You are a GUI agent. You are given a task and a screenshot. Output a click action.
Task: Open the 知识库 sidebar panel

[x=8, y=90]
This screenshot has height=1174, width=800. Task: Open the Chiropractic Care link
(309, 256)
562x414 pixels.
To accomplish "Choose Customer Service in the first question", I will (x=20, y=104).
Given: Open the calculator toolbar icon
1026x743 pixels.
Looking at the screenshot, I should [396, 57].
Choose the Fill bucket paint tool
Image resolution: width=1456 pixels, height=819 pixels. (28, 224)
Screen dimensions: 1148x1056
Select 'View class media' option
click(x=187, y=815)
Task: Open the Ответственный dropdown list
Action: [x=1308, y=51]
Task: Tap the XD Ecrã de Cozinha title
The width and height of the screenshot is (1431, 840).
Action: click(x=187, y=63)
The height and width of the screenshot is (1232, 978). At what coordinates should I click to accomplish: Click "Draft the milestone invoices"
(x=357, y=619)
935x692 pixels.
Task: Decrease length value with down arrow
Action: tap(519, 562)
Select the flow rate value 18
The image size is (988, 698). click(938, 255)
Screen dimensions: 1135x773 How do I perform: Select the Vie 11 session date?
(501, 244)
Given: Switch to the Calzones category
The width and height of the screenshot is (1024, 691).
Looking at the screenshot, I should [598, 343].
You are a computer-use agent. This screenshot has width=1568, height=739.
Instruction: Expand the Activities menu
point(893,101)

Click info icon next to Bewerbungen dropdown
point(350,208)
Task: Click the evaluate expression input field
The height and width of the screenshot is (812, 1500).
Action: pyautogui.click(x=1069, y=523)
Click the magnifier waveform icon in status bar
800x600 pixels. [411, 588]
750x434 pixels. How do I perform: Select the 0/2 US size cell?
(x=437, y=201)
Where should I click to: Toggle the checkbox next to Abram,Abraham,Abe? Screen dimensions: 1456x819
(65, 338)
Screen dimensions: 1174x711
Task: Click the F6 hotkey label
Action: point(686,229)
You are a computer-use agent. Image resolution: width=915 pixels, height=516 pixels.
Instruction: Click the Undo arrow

____________

### What this task involves
Return each entry exactly. Leave none out.

### Output below
You are a GUI agent. You are given a task and a screenshot. Output a click action.
Task: Open the 知识库 sidebar panel

[x=8, y=90]
This screenshot has height=1174, width=800. Task: Open the Chiropractic Care link
(309, 256)
562x414 pixels.
To accomplish "Choose Customer Service in the first question", I will (x=20, y=104).
Given: Open the calculator toolbar icon
1026x743 pixels.
Looking at the screenshot, I should [396, 57].
Choose the Fill bucket paint tool
Image resolution: width=1456 pixels, height=819 pixels. (28, 224)
Screen dimensions: 1148x1056
Select 'View class media' option
click(x=187, y=815)
Task: Open the Ответственный dropdown list
Action: [x=1308, y=51]
Task: Tap the XD Ecrã de Cozinha title
The width and height of the screenshot is (1431, 840).
Action: click(x=187, y=63)
The height and width of the screenshot is (1232, 978). At what coordinates should I click to accomplish: Click "Draft the milestone invoices"
(x=357, y=619)
935x692 pixels.
Task: Decrease length value with down arrow
Action: tap(519, 562)
Select the flow rate value 18
The image size is (988, 698). click(938, 255)
Screen dimensions: 1135x773 How do I perform: Select the Vie 11 session date?
(501, 244)
Given: Switch to the Calzones category
The width and height of the screenshot is (1024, 691).
Looking at the screenshot, I should [598, 343].
You are a computer-use agent. This screenshot has width=1568, height=739.
Instruction: Expand the Activities menu
point(893,101)

Click info icon next to Bewerbungen dropdown
point(350,208)
Task: Click the evaluate expression input field
The height and width of the screenshot is (812, 1500).
Action: pyautogui.click(x=1069, y=523)
Click the magnifier waveform icon in status bar
800x600 pixels. [411, 588]
750x434 pixels. How do I perform: Select the 0/2 US size cell?
(x=437, y=201)
Where should I click to: Toggle the checkbox next to Abram,Abraham,Abe? Screen dimensions: 1456x819
(65, 338)
Screen dimensions: 1174x711
Task: Click the F6 hotkey label
Action: point(686,229)
You are a computer-use agent. Image resolution: width=915 pixels, height=516 pixels.
Instruction: Click the Undo arrow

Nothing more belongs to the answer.